● **Entries provided**:
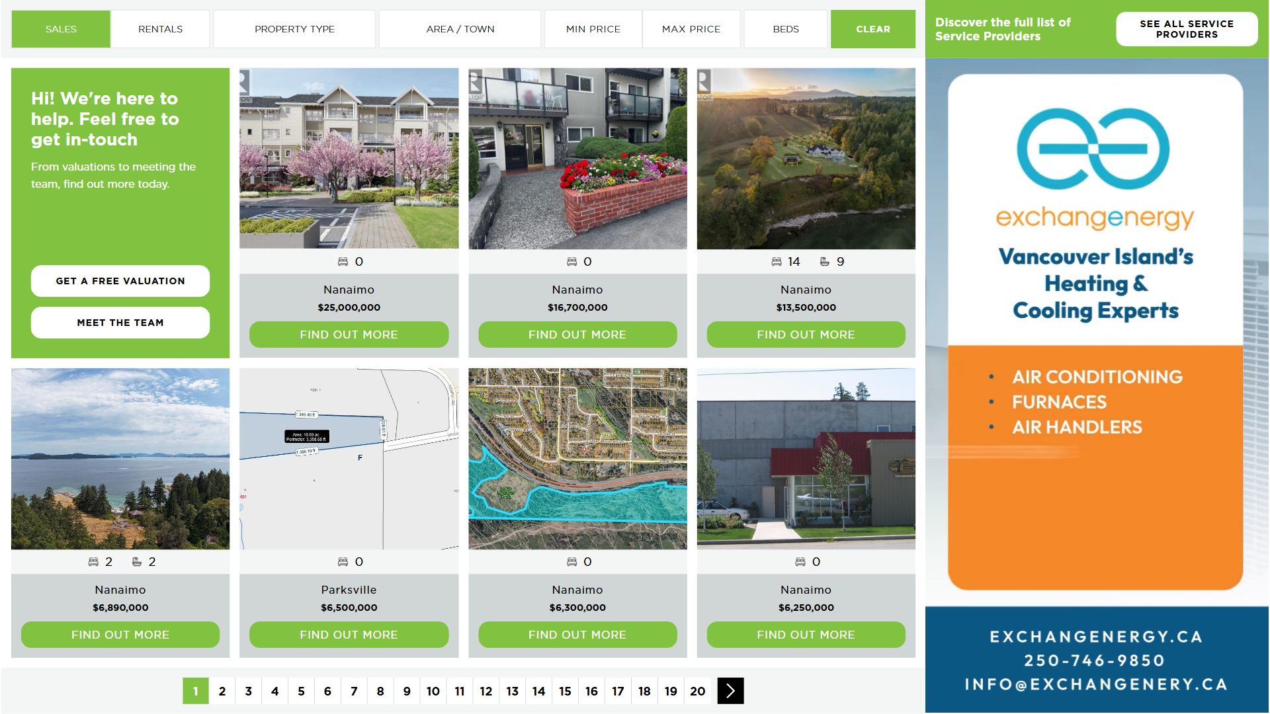Open the Property Type dropdown
Image resolution: width=1270 pixels, height=714 pixels.
coord(294,29)
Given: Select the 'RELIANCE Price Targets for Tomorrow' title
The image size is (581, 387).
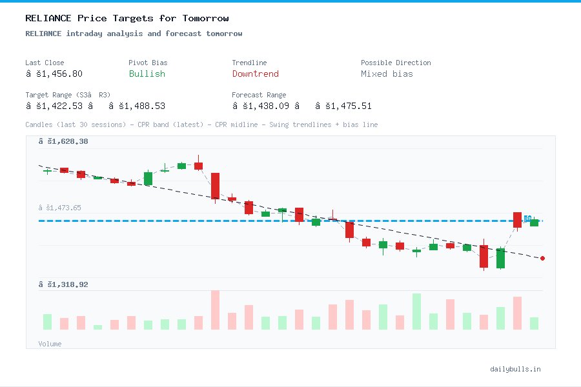Looking at the screenshot, I should point(125,18).

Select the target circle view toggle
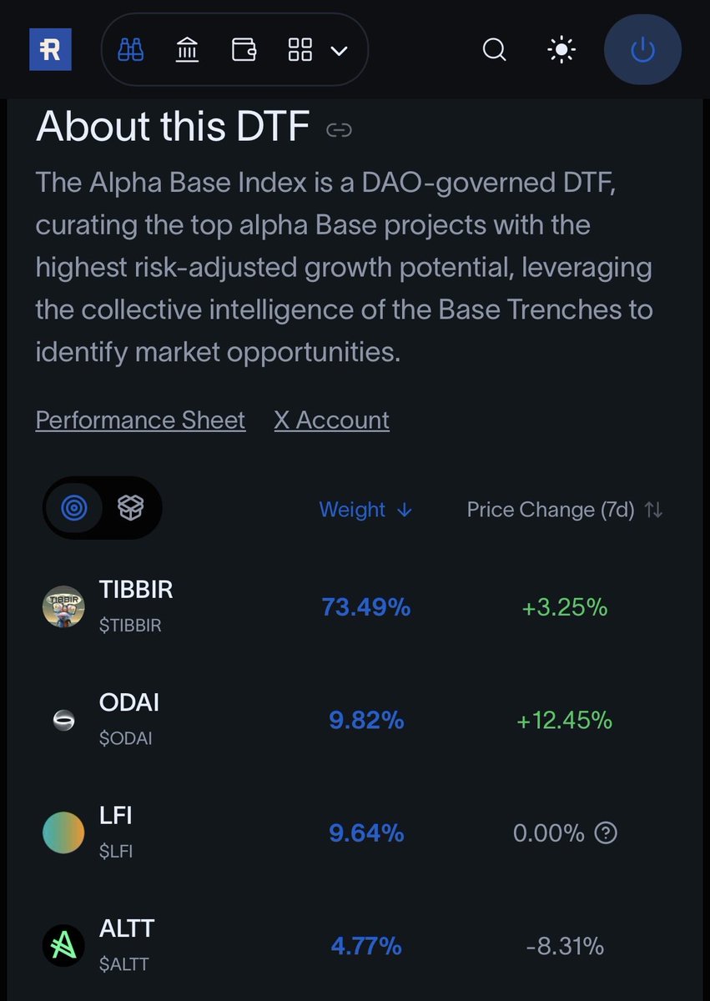point(73,507)
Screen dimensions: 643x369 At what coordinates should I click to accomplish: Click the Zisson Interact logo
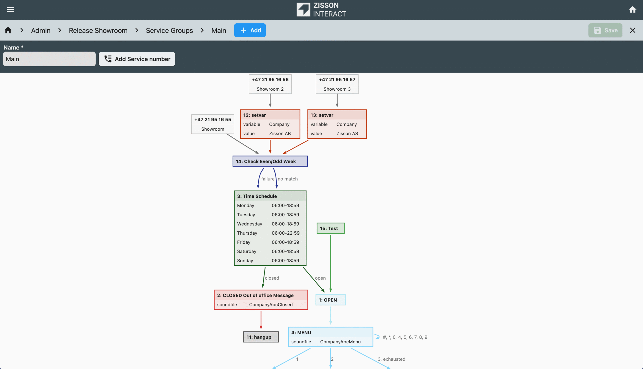click(321, 10)
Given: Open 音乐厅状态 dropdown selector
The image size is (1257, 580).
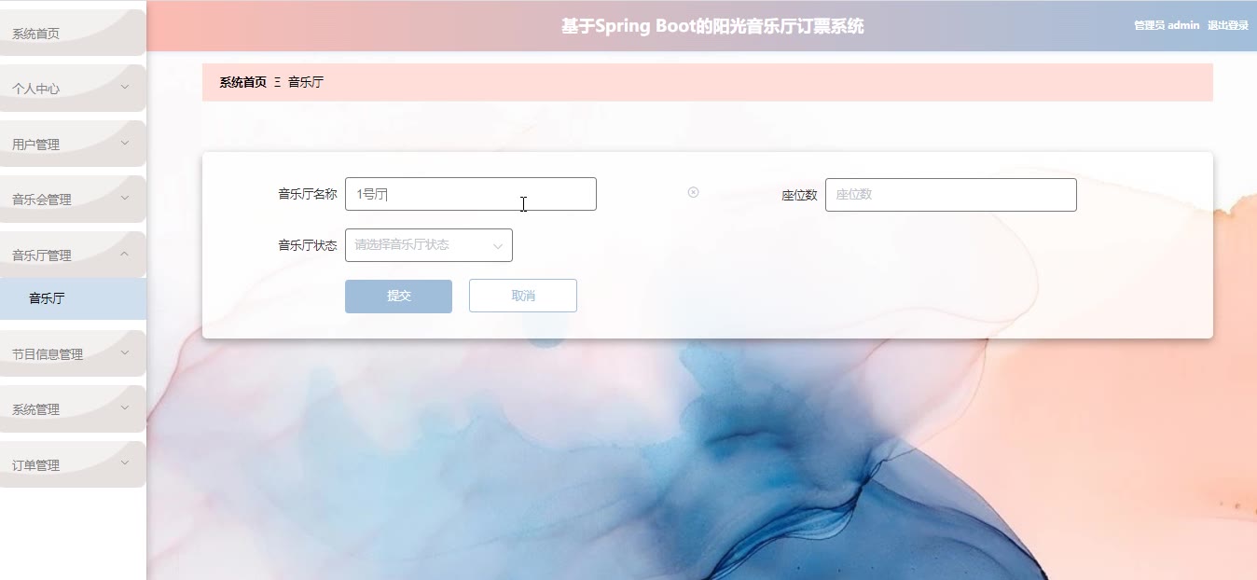Looking at the screenshot, I should tap(428, 245).
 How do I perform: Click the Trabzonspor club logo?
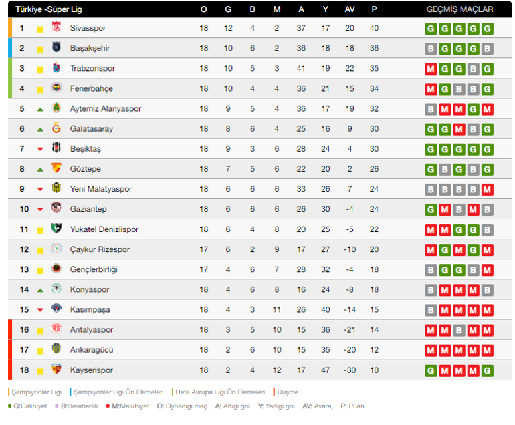click(x=56, y=68)
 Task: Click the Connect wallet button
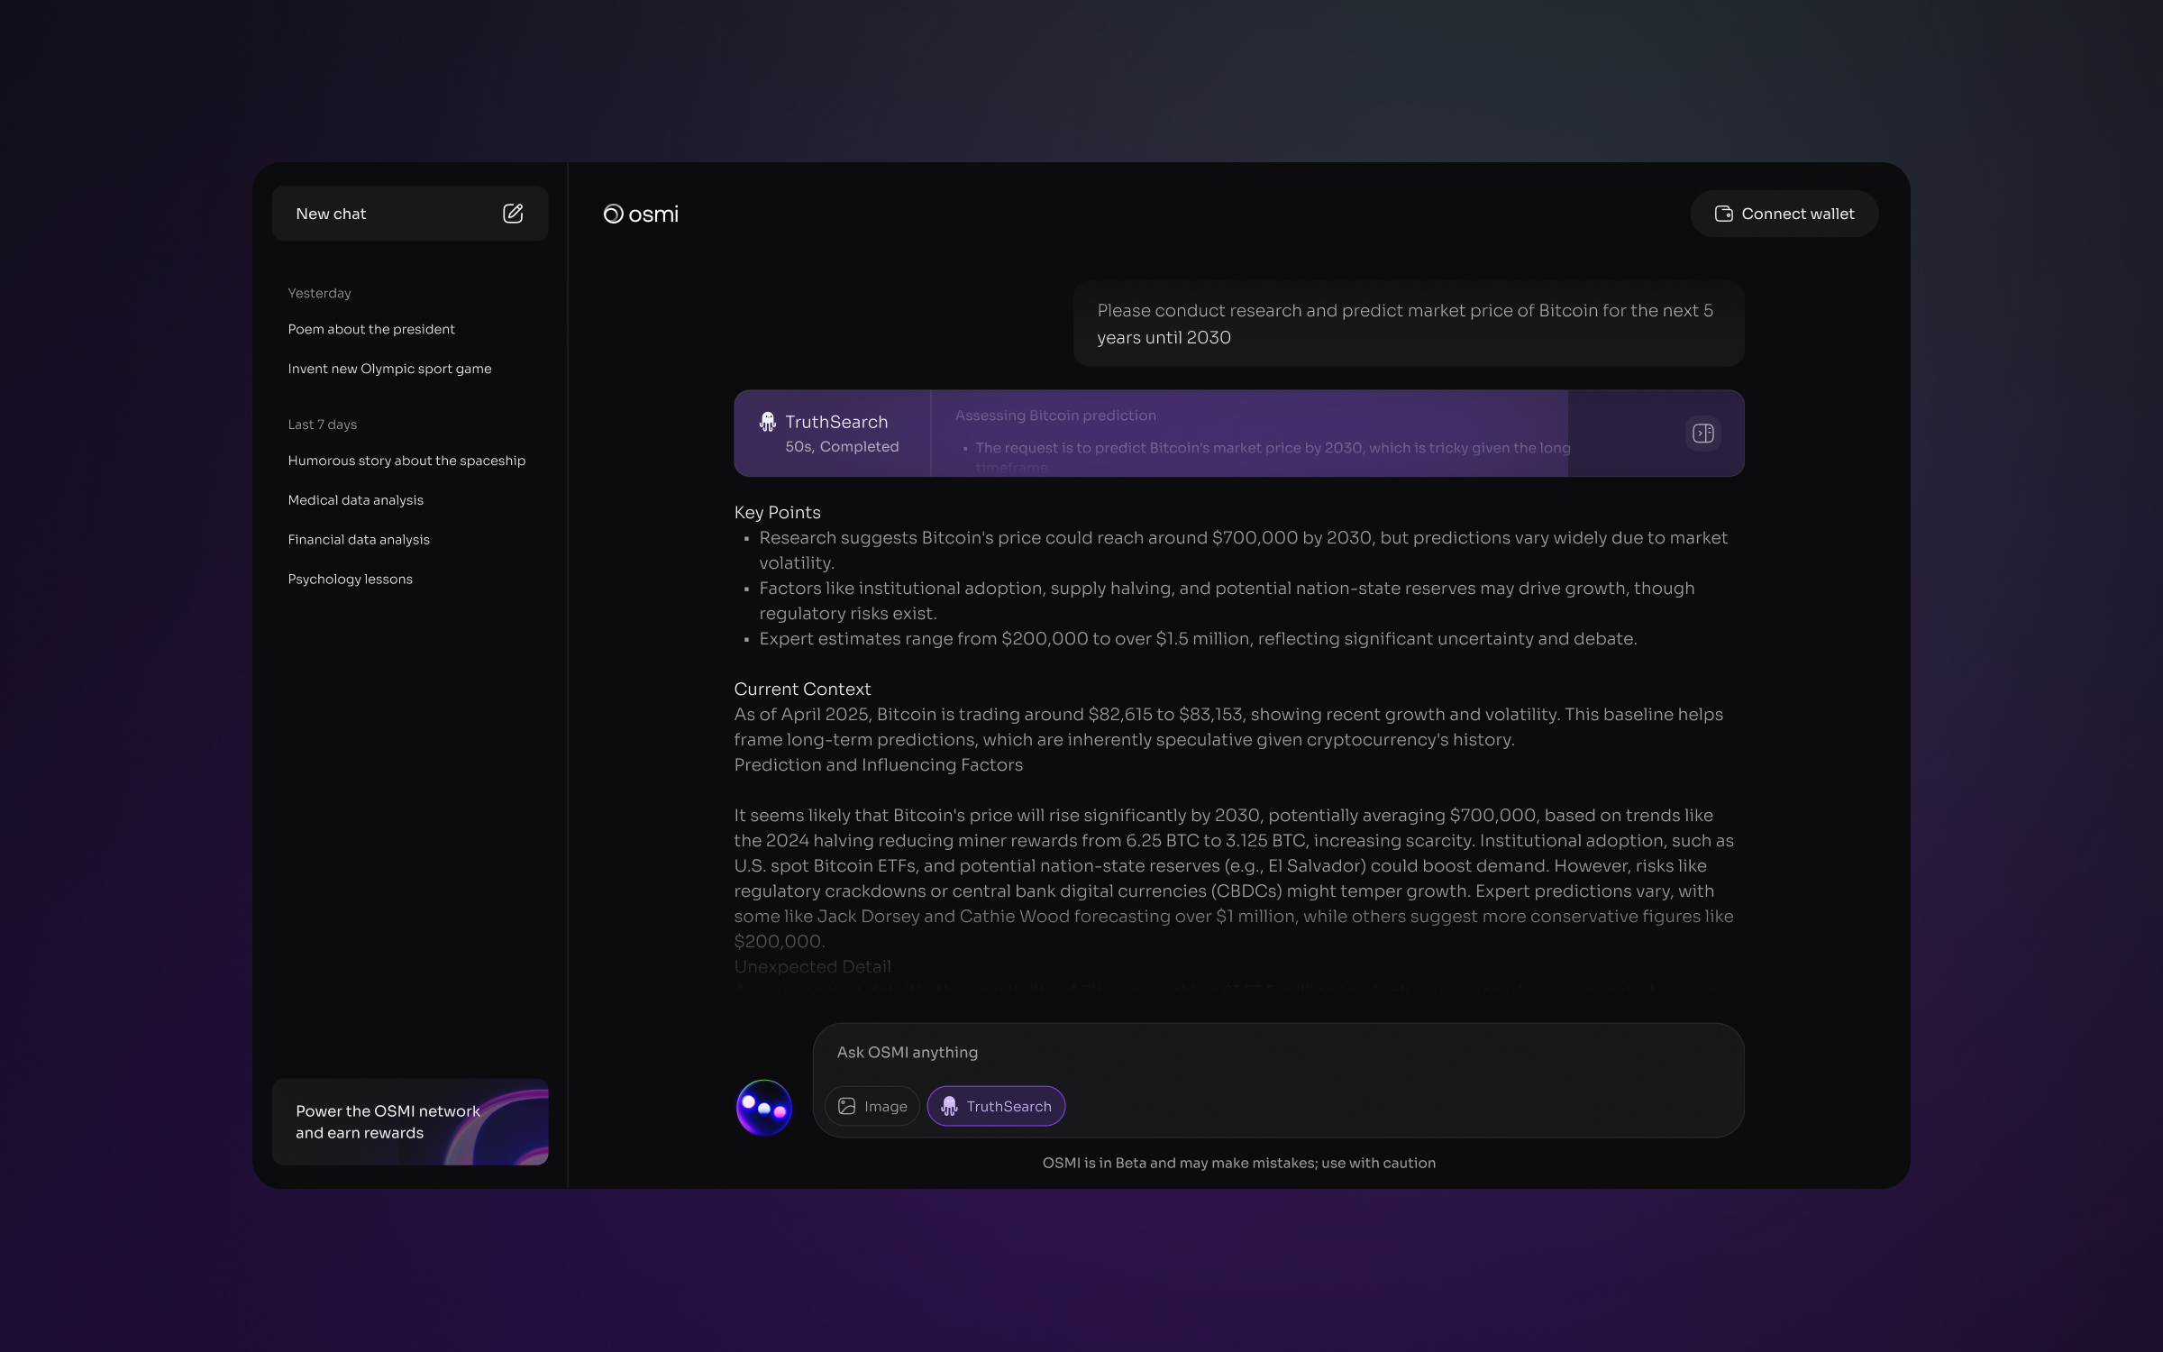1784,214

● **Challenge**:
Please retype the records above word for word, omitting the pictures.

● **Solution**:
Open the Property Type dropdown
Image resolution: width=1270 pixels, height=714 pixels.
coord(294,29)
Given: Select the 'RELIANCE Price Targets for Tomorrow' title
The image size is (581, 387).
Looking at the screenshot, I should point(125,18).

Select the target circle view toggle
point(73,507)
Screen dimensions: 643x369 At what coordinates should I click to accomplish: Click the Zisson Interact logo
click(321, 10)
Given: Open 音乐厅状态 dropdown selector
The image size is (1257, 580).
Looking at the screenshot, I should tap(428, 245).
 How do I perform: Click the Trabzonspor club logo?
click(x=56, y=68)
 Task: Click the Connect wallet button
1784,214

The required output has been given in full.